After taking the decision to leave The FA after 17 years at the end of 2014, Bevington launched his own sports consultancy.
Clients included: Football Association of Wales - Tournament Advisor for one year leading into the 2016 UEFA European Championships; Nottingham Forest FC - Advisor to owner and consultant CEO for one season, where it is understood he declined the offer to become permanent CEO; Aston Villa - Appointed to a new football board in an overarching Sporting Director role for a short period with David Bernstein and Lord Mervyn King prior to the club's sale under Randy Lerner; Working with Andrea Radrzzani as he purchased Leeds United and the Eisner family as they bought Portsmouth FC; Bevington also worked as consultant with Pitch International LLP; Dugout; UEFA; Middlesbrough FC; West Ham United; Watford and Charlton Athletic.
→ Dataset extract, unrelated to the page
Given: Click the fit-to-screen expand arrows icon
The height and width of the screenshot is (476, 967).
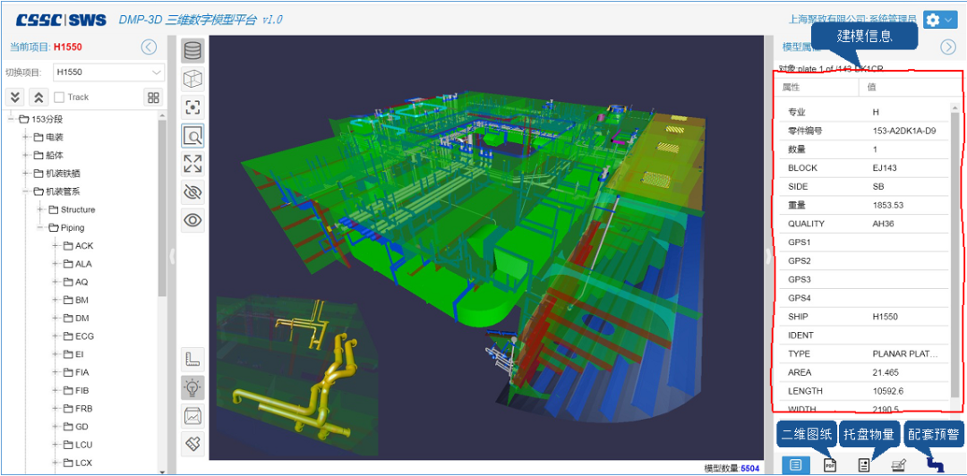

On 22 May 2018, it was announced by Middlesbrough that Bevington had joined the club as Head of Recruitment Operations - a broad senior management role that covered many of the responsibilities of Sporting/Executive Director.
During this time Bevington worked directly with CEO Neil Bausor and Owner/Chairman Steve Gibson, leading on all football business at the club.
It is understood he devised a new strategic approach for the football side of the club during this time.
Bevington chose to leave the role in December 2019.

 While Bevington was at Middlesbrough, there was a reduction in transfer expenditure, while transfer sales included those of Adama Traore (Wolves); Ben Gibson (Burnley); Patrick Bamford (Leeds); Fabio (Nantes); Darren Randolph (West Ham); Martin Braithwaite (CD Leganes); Aiden Flint (Cardiff). Other high profile players such as Stewart Downing (Blackburn); Grant Leadbitter (Sunderland) and John Obi Mikel also left the club.

With Tony Pulis as Manager, Middlesbrough finished 7th in the EFL Championship, missing out on a play-off place by one point behind Derby County in a highly competitive division with Aston Villa, West Brom and Leeds also in the play-off's while, Sheffield United and Norwich were promoted automatically. Pulis left Middlesbrough that summer and the club appointed assistant coach and former player Jonathan Woodgate as Head Coach.

A greater focus was placed on developing and signing younger players on lower fees and salaries, particularly in the summer of 2019.
Players signed on professional contracts during this period included Nathan Wood; Djed Spence; Billal Brahimi; Isiah Jones, while Anfernee Dijksteel joined the club from Charlton Athletic.

Bevington worked as an advisor across the football industry after leaving Middlesbrough FC. He has advised numerous companies on new business into football, worked with players, coaches and agents. Also involved in and around the mergers and acquisitions of clubs.
Additionally, Bevington has regularly been a contributor to various UK and international broadcasters, such as Sky Sports; BBC and Talksport.

He also became a non-executive director of the North Riding FA, during a period of significant modernisation to the board structure and policies.

In September 2021, Bevington accepted an invitation to join the board at Hartlepool United as a Non-Executive Director. A volunteer board level position, where he was not employed by the club or involved on a day to day level, he stepped down after one year due to foreseeable future conflict of interests with other work.

 In December 2022 he took up his current role as UK Managing Director of German owned international football agency Pro Profil. This has seen the agency develop a footprint with a particular focus on young emerging talent within the UK. Bevington has also been directly involved in the international transfers of players outside of the UK market in Europe and the Middle East.

Bevington has also worked closely with The Football Transfer Forum event for a number of years, with a set-piece interview with senior figures from the game.
He has been a regular contributor to the VSI Sporting Director and CEO programmes and UCFB.
Bevington was also regular Sports Industry Award judge; frequently appeared in the PR Week Powerbook and continues to be a Sports Journalism Awards judge.
 He received the North East Football Writers' Bob Cass award for services to North East Football in 2019.

Some of the managers that Bevington has worked directly with include:
Sven-Goran Eriksson, Fabio Capello, Gareth Southgate, Bryan Robson, Howard Wilkinson, Chris Coleman, Steve McClaren, Roy Hodgson, Peter Taylor, David Platt, Chris Ramsey, Hope Powell, Stuart Pearce and Tony Pulis.
Also Sir Trevor Brooking, Les Reed, Dan Ashworth and John McDermott within The FA Technical Department and Osian Roberts at The FAW.